*Problem:* Transcribe verbatim the lines of the data below, starting at the line that contains "Where should I click to: Click the green" and ending at the line that contains "click(845, 411)", with both of those lines included.

(Data on where items appear)
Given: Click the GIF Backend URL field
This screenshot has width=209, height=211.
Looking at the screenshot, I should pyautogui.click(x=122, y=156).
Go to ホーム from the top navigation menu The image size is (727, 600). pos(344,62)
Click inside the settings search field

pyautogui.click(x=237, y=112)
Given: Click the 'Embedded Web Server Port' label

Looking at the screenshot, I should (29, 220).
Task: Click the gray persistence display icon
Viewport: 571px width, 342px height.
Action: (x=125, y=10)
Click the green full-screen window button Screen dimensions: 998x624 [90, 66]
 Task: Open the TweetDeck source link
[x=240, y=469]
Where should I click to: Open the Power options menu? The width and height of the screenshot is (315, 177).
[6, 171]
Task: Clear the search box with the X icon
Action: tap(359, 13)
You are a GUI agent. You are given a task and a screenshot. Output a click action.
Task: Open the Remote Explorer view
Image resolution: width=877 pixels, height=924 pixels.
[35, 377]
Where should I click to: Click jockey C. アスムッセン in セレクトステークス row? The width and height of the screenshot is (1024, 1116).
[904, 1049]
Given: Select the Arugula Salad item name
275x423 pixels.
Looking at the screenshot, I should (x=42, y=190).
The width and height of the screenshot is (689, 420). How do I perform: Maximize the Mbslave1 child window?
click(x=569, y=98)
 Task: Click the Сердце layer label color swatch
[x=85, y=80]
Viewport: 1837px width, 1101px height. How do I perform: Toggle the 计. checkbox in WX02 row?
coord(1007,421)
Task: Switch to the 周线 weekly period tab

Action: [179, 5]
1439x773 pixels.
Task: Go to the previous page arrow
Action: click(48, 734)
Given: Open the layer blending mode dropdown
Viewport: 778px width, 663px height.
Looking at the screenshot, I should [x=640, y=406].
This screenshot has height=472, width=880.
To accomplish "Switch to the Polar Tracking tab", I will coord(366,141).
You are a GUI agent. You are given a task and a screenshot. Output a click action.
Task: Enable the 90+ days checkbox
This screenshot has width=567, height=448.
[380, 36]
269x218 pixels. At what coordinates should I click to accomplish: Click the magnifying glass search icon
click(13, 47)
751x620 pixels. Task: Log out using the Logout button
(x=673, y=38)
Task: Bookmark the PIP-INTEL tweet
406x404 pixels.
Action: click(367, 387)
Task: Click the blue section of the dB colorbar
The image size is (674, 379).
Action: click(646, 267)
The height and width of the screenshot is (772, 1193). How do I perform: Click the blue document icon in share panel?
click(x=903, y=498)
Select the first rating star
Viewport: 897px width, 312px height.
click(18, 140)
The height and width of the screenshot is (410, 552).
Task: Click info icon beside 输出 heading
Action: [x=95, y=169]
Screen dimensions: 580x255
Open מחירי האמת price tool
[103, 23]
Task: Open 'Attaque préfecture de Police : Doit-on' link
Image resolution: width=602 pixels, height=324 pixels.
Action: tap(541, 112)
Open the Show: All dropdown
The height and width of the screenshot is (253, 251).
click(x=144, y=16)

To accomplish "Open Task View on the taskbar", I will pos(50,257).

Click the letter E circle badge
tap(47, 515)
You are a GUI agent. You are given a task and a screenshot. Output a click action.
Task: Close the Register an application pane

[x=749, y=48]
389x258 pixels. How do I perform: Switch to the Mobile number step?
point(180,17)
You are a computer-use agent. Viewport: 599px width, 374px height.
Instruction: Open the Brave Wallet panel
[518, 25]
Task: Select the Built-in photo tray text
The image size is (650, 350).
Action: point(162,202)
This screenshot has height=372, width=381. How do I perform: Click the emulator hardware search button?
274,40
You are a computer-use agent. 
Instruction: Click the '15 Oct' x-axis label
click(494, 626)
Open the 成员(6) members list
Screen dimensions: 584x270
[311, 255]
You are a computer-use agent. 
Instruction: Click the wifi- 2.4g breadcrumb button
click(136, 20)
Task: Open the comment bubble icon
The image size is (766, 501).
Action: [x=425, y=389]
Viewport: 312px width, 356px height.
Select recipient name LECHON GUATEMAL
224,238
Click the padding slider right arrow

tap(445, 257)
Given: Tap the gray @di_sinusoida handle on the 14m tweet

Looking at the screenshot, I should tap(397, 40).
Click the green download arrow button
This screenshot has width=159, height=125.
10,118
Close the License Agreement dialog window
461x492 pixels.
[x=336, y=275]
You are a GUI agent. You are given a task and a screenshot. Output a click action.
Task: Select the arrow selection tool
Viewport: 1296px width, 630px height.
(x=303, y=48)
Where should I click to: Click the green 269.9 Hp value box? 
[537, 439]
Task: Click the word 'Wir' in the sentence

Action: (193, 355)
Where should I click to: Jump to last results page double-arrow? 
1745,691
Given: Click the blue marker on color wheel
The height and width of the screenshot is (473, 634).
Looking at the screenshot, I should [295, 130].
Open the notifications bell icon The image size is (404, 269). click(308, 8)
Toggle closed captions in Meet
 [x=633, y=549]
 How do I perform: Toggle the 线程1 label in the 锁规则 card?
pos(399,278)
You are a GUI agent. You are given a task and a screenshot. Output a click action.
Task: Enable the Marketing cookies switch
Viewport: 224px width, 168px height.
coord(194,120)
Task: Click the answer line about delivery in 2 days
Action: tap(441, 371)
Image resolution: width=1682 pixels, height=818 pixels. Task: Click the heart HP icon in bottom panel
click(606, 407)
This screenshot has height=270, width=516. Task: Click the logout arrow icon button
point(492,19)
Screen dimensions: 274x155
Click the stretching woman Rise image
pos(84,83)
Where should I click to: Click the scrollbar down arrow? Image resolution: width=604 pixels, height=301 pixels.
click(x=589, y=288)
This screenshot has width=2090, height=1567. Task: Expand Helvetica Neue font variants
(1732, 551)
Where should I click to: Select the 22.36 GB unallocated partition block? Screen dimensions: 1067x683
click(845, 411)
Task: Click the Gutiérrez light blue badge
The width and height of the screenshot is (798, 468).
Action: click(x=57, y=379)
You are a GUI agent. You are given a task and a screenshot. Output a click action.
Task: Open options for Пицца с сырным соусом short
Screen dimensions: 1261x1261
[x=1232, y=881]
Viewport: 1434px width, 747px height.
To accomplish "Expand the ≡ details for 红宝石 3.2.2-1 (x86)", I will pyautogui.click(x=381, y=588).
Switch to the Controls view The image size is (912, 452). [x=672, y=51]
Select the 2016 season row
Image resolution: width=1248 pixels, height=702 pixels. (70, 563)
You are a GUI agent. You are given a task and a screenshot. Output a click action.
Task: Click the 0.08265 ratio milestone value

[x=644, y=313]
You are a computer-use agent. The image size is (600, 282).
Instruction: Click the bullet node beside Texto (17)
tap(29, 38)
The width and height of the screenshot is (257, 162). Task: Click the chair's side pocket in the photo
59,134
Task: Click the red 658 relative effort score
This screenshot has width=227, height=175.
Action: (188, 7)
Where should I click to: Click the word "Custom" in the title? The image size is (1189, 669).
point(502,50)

*Solution to this exercise:*
Where should I click to: Click the green 269.9 Hp value box? 
[537, 439]
Task: Click the word 'Wir' in the sentence

Action: (193, 355)
Where should I click to: Jump to last results page double-arrow? 
1745,691
Given: Click the blue marker on color wheel
The height and width of the screenshot is (473, 634).
Looking at the screenshot, I should [295, 130].
Open the notifications bell icon The image size is (404, 269). click(308, 8)
Toggle closed captions in Meet
 [x=633, y=549]
 How do I perform: Toggle the 线程1 label in the 锁规则 card?
pos(399,278)
You are a GUI agent. You are given a task and a screenshot. Output a click action.
Task: Enable the Marketing cookies switch
Viewport: 224px width, 168px height.
coord(194,120)
Task: Click the answer line about delivery in 2 days
Action: tap(441, 371)
Image resolution: width=1682 pixels, height=818 pixels. Task: Click the heart HP icon in bottom panel
click(606, 407)
This screenshot has height=270, width=516. Task: Click the logout arrow icon button
point(492,19)
Screen dimensions: 274x155
Click the stretching woman Rise image
pos(84,83)
Where should I click to: Click the scrollbar down arrow? Image resolution: width=604 pixels, height=301 pixels.
click(x=589, y=288)
This screenshot has width=2090, height=1567. Task: Expand Helvetica Neue font variants
(1732, 551)
Where should I click to: Select the 22.36 GB unallocated partition block? Screen dimensions: 1067x683
click(845, 411)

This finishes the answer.